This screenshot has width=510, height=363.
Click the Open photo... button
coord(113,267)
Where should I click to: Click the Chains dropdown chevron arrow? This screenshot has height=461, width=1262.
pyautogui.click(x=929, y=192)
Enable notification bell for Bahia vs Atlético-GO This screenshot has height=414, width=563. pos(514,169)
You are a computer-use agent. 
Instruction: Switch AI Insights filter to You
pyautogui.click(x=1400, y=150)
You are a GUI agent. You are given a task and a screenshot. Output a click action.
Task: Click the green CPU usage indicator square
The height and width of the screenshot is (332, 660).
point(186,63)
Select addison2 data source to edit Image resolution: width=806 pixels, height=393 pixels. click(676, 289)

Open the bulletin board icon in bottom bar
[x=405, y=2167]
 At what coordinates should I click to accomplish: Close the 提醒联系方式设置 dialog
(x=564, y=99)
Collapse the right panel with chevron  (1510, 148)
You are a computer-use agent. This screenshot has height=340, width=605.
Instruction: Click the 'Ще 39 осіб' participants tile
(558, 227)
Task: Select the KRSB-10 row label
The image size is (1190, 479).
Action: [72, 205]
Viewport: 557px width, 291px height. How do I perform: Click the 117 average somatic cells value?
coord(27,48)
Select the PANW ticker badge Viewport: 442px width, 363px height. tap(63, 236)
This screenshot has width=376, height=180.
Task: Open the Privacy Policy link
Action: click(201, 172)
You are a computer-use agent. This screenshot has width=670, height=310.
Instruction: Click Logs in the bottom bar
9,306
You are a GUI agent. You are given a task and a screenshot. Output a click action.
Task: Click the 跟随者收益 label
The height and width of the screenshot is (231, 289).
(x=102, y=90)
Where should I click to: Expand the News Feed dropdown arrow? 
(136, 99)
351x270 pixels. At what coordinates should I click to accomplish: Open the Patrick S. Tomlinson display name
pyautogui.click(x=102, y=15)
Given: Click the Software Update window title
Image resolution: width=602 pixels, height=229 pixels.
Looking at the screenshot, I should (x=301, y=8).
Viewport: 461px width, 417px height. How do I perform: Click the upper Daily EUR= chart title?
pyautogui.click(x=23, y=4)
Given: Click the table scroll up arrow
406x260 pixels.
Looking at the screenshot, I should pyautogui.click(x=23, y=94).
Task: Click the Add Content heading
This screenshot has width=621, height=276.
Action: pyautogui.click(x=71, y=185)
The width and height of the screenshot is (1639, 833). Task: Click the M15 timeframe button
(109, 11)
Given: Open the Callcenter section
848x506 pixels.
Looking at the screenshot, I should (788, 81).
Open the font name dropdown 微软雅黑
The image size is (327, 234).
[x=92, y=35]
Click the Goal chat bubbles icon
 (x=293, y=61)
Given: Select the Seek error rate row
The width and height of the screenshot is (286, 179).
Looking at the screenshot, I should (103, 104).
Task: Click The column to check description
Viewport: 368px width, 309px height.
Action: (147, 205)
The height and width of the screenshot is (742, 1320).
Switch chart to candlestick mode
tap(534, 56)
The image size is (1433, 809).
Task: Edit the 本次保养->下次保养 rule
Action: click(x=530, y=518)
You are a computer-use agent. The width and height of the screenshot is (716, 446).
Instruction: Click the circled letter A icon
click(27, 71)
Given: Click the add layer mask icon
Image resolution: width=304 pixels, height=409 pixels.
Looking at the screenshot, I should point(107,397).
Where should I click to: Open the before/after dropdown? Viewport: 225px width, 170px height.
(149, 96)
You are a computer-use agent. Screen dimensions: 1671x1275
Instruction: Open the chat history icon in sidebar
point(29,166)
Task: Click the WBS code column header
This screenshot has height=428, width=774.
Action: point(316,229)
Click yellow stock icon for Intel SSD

- [TASK]: Repeat the material above in full, keeping every word.

- [RESULT OF THIS TASK]:
This screenshot has width=510, height=363.
Click the Open photo... button
coord(113,267)
Where should I click to: Click the Chains dropdown chevron arrow? This screenshot has height=461, width=1262.
pyautogui.click(x=929, y=192)
Enable notification bell for Bahia vs Atlético-GO This screenshot has height=414, width=563. pos(514,169)
You are a computer-use agent. 
Instruction: Switch AI Insights filter to You
pyautogui.click(x=1400, y=150)
You are a GUI agent. You are given a task and a screenshot. Output a click action.
Task: Click the green CPU usage indicator square
The height and width of the screenshot is (332, 660).
point(186,63)
Select addison2 data source to edit Image resolution: width=806 pixels, height=393 pixels. click(676, 289)

Open the bulletin board icon in bottom bar
[x=405, y=2167]
 At what coordinates should I click to accomplish: Close the 提醒联系方式设置 dialog
(x=564, y=99)
Collapse the right panel with chevron  (1510, 148)
You are a computer-use agent. This screenshot has height=340, width=605.
Instruction: Click the 'Ще 39 осіб' participants tile
(558, 227)
Task: Select the KRSB-10 row label
The image size is (1190, 479).
Action: [72, 205]
Viewport: 557px width, 291px height. How do I perform: Click the 117 average somatic cells value?
coord(27,48)
Select the PANW ticker badge Viewport: 442px width, 363px height. tap(63, 236)
This screenshot has width=376, height=180.
Task: Open the Privacy Policy link
Action: click(201, 172)
You are a computer-use agent. This screenshot has width=670, height=310.
Instruction: Click Logs in the bottom bar
9,306
You are a GUI agent. You are given a task and a screenshot. Output a click action.
Task: Click the 跟随者收益 label
The height and width of the screenshot is (231, 289).
(x=102, y=90)
Where should I click to: Expand the News Feed dropdown arrow? 
(136, 99)
351x270 pixels. At what coordinates should I click to accomplish: Open the Patrick S. Tomlinson display name
pyautogui.click(x=102, y=15)
Given: Click the Software Update window title
Image resolution: width=602 pixels, height=229 pixels.
Looking at the screenshot, I should (x=301, y=8).
Viewport: 461px width, 417px height. How do I perform: Click the upper Daily EUR= chart title?
pyautogui.click(x=23, y=4)
Given: Click the table scroll up arrow
406x260 pixels.
Looking at the screenshot, I should pyautogui.click(x=23, y=94).
Task: Click the Add Content heading
This screenshot has width=621, height=276.
Action: pyautogui.click(x=71, y=185)
The width and height of the screenshot is (1639, 833). Task: Click the M15 timeframe button
(109, 11)
Given: Open the Callcenter section
848x506 pixels.
Looking at the screenshot, I should (788, 81).
Open the font name dropdown 微软雅黑
The image size is (327, 234).
[x=92, y=35]
Click the Goal chat bubbles icon
 (x=293, y=61)
Given: Select the Seek error rate row
The width and height of the screenshot is (286, 179).
Looking at the screenshot, I should (103, 104).
Task: Click The column to check description
Viewport: 368px width, 309px height.
Action: (147, 205)
The height and width of the screenshot is (742, 1320).
Switch chart to candlestick mode
tap(534, 56)
The image size is (1433, 809).
Task: Edit the 本次保养->下次保养 rule
Action: click(x=530, y=518)
You are a computer-use agent. The width and height of the screenshot is (716, 446).
Instruction: Click the circled letter A icon
click(27, 71)
Given: Click the add layer mask icon
Image resolution: width=304 pixels, height=409 pixels.
Looking at the screenshot, I should point(107,397).
Where should I click to: Open the before/after dropdown? Viewport: 225px width, 170px height.
(149, 96)
You are a computer-use agent. Screen dimensions: 1671x1275
Instruction: Open the chat history icon in sidebar
point(29,166)
Task: Click the WBS code column header
This screenshot has height=428, width=774.
Action: point(316,229)
Click yellow stock icon for Intel SSD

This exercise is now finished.